What is Strategy?
Strategy is the creation of a unique and valuable position, involving a different set of activities. Ultimately, strategy is creating fit among a company’s activities. The success of a strategy depends on doing many things well–not just a few–and integrating among them. If there is not fit among activities, there is no distinctive strategy and little sustainability.
- Strategy should be mission based and value guided. After that, you must have the passion to see the vision through.
- The challenge of developing or reestablishing a clear strategy is often primarily an organizational one and depends on leadership. In many companies, leadership has degenerated into orchestrating operational improvements and making deals. But the leader’s role is broader and far more important. General management is more than the stewardship of individual functions. Its core is strategy: defining and communicating the company’s unique position, making trade-offs, and forging fit among activities. Strategy requires constant discipline and clear communication.
- A company can out perform rivals only if it can establish a difference that it can preserve. The essence of strategy is choosing to perform activities differently than rivals do.
- Operational Effectiveness means performing similar activities better than rivals perform them. In contrast, strategic positioning means performing different activities from rivals or performing similar activities in different ways.
- While operational effectiveness is about achieving excellence in individual activities or functions, strategy is about combining What is Intermountain’s core competence? Its key success factors? The correct answer is that everything matters. Intermountain’s strategy involves a whole system of activities, not a collection of parts. Its competitive advantage comes from the way its activities fit and reinforce one another. Intermountain’s activities complement one another in ways that create real value. One activity’s cost, for example, is lowered because of the way other activities are performed. Similarly, one activity’s value to customers can be enhanced by a company’s other activities. That is the way strategic fit creates competitive advantage and superior profitability.
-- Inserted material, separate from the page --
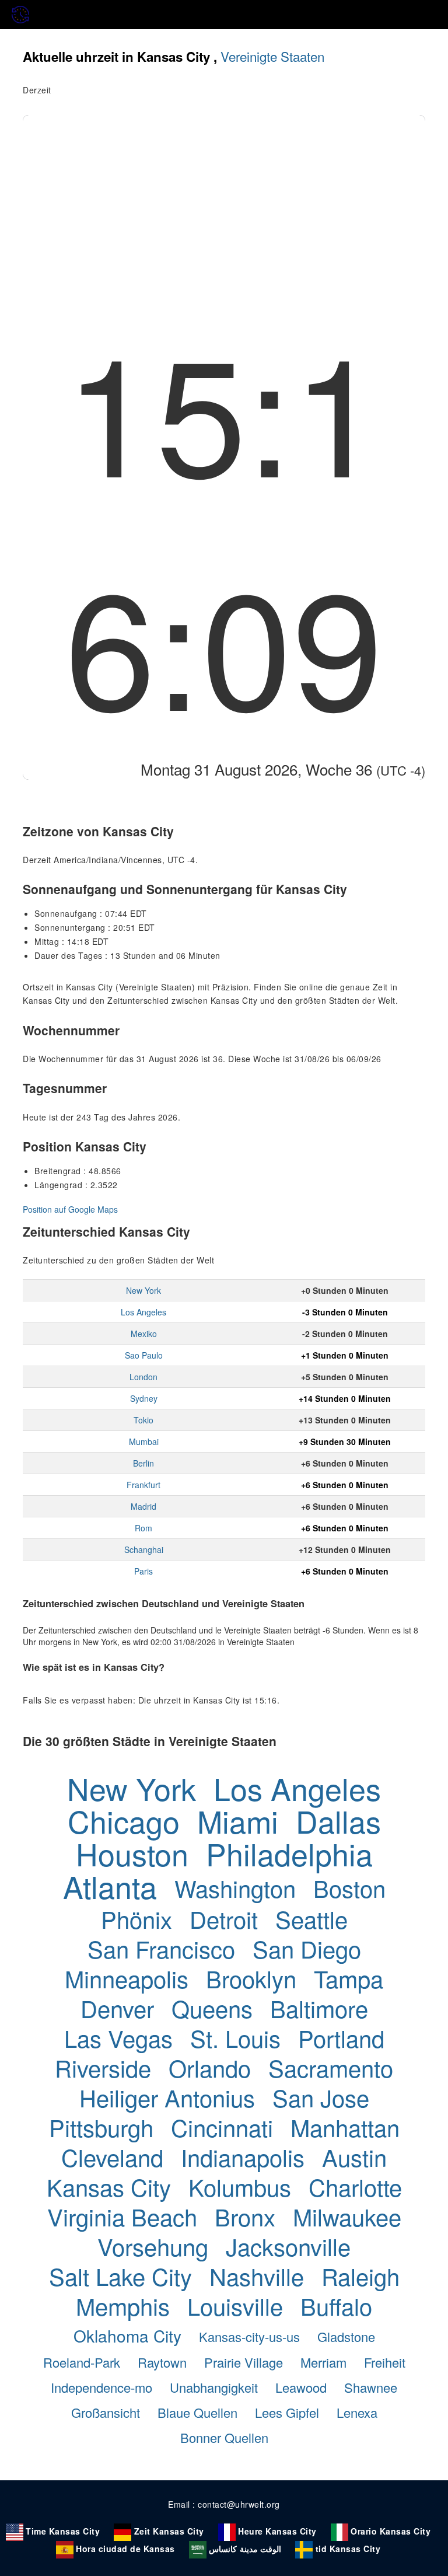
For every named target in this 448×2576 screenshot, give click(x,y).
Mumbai (144, 1441)
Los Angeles (143, 1312)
The more a company’s positioning rests on activity systems with second- and third-order fit, the more sustainable its advantage will be. Such systems, by their nature, are usually difficult to untangle from outside the company and therefore hard to imitate. And even if rivals can identify relevant interconnections, they will have difficulty replicating them. Achieving fit is difficult because it requires the integration of decisions and actions across many independent subunits.
- It is harder for a rival to match an array of interlocked activities that it is merely to imitate a particular sales-force approach, match a process technology, or replicate a set of product features. Positions built on systems of activities are far more sustainable that those built on individual activities.
- Constant improvement in operational effectiveness is necessary to achieve superior profitability. However, it is not usually sufficient.
- Competition based on operational efficiency alone is mutually destructive. (e.g. Legacy airlines). Competitive strategy is about being different (e.g. Southwest).
- There are two fundamental options that are most likely to generate a competitive advantage: 1) low-cost 2) high differentiation.
- Focused competitors thrive on groups of customers who are over served by more broadly targeted competitors (e.g. Ambulatory Surgery Services).
- Strategy is about perspective and should seek to avoid reaction.
- If there are not tradeoffs companies will never achieve a sustainable advantage. They will have to run faster and faster just to stay in place. As we return to the question, “What is strategy?” we see that trade-offs add a new dimension to the answer. Strategy is making trade-offs in competing. The essence of strategy is choosing what not to do. Without trade-offs, there would be no need for choice and thus no need for strategy. Any good idea could and would be quickly imitated. Again, performance would once again depend wholly on operational effectiveness.
Strategic positions emerge from three distinct sources, which are not mutually exclusive:
- Variety-based positioning: based on providing a subset of an industry’s products or services (e.g. Jiffy Lube). This positioning model can serve a wide-array of customers, but most it will meet only a subset of their needs.
- Needs-based positioning: serves most or all the needs of a particular group of customers (e.g. Ikea serves young, stylish, and middle-class home furnishings customers.)
- Access–based positioning: a function of customer geography or customer scale (e.g. rural vs. urban).
Source of Competitive Advantage
- Pace- measured timing and intensity of strategic planning.
- Position- projection of distinctive and valued images to customers.
- Potential- access to distinctive and superior capabilities and resources.
- Performance- superiority in operations and implementation of strategy.
- Power- accumulation and effective use of organized mass.